If speaking out against a senseless war counted as giving “aid and comfort” to America’s enemies (which tracks the Constitution’s definition of treason), what unanticipated results might flow from defining Trump’s two-month refusal to admit defeat as “insurrection or rebellion”? While alleging abuse of power or manifest unfitness for office unmoored to specific constitutional or statutory violations also creates a risk of unjustified, politically driven impeachments, the requirement of a Senate supermajority for removal is a pretty good safeguard against that danger. And the latter approach does not open the door to casting out senators or representatives based on differences of opinion.

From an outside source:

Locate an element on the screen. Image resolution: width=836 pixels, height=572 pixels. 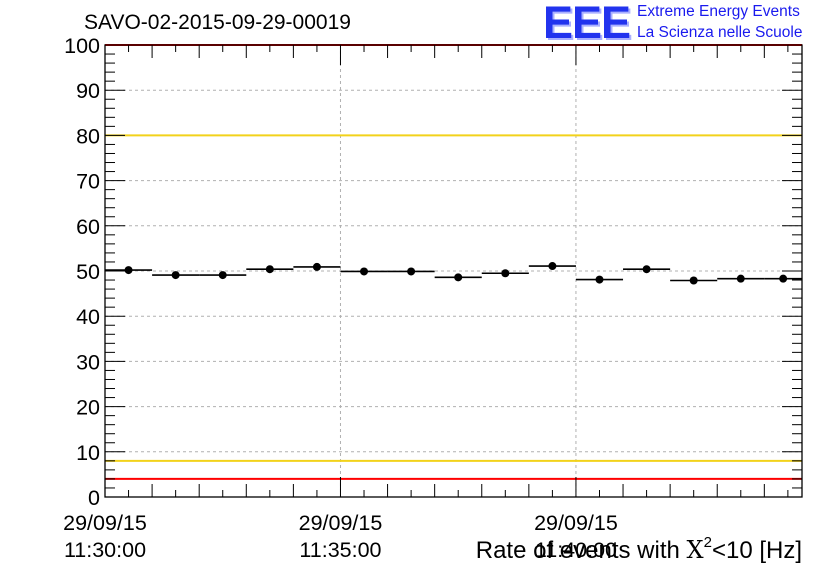
y-tick-label: 20 is located at coordinates (88, 408).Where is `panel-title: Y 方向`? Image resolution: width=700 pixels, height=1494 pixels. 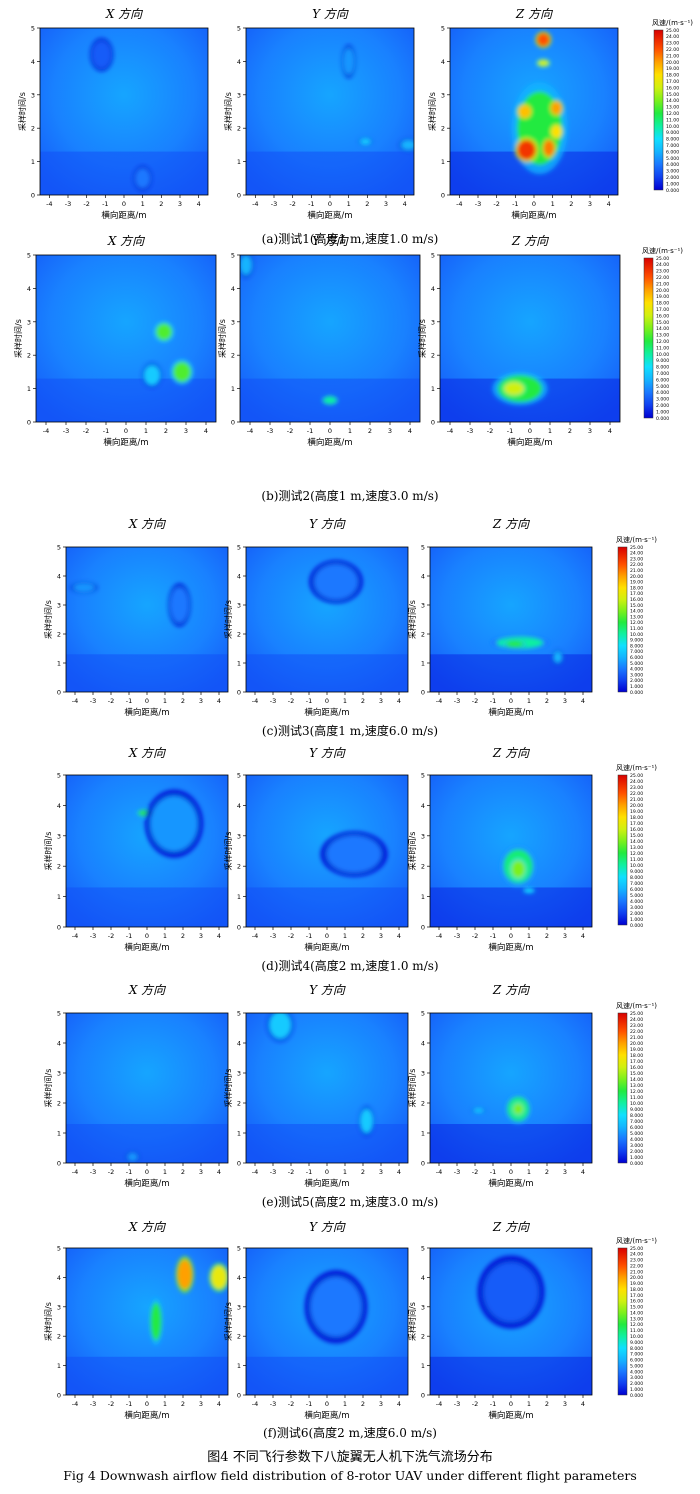 panel-title: Y 方向 is located at coordinates (328, 1227).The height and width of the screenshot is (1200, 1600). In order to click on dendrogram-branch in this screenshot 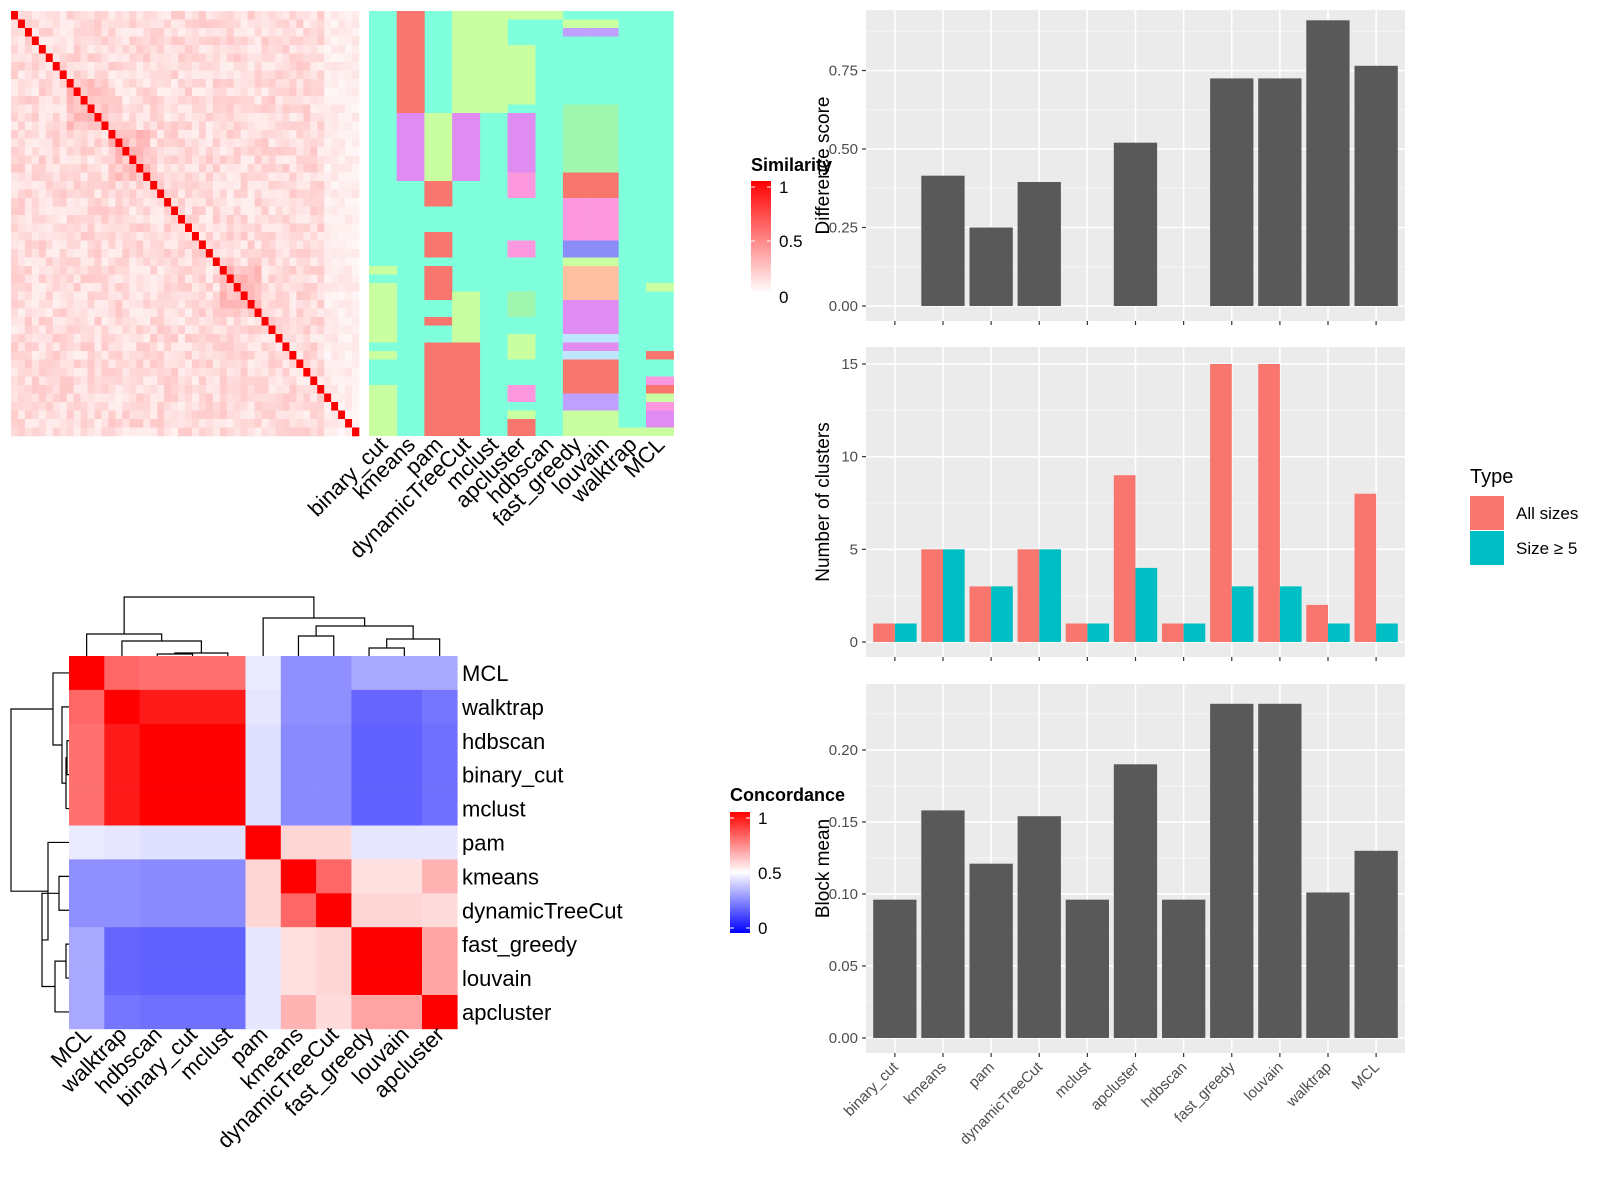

South Texas College of Law professor Josh Blackman and Seth Barrett Tillman, a lecturer in the Department of Law at Maynooth University in Ireland, argue that Trump cannot be impeached based on his constitutionally protected speech. George Mason law professor Ilya Somin disagrees, because “high government officials don’t have a First Amendment right to be protected from firing based on their political views.” That principle, he says, “applies to presidents facing impeachment no less than other officials.”

Somin’s argument that presidents can be fired for speech that would not justify criminal prosecution comports with the more general understanding that impeachment is an appropriate remedy for serious presidential misconduct even when it does not technically violate the law. I think that is what we have in this case.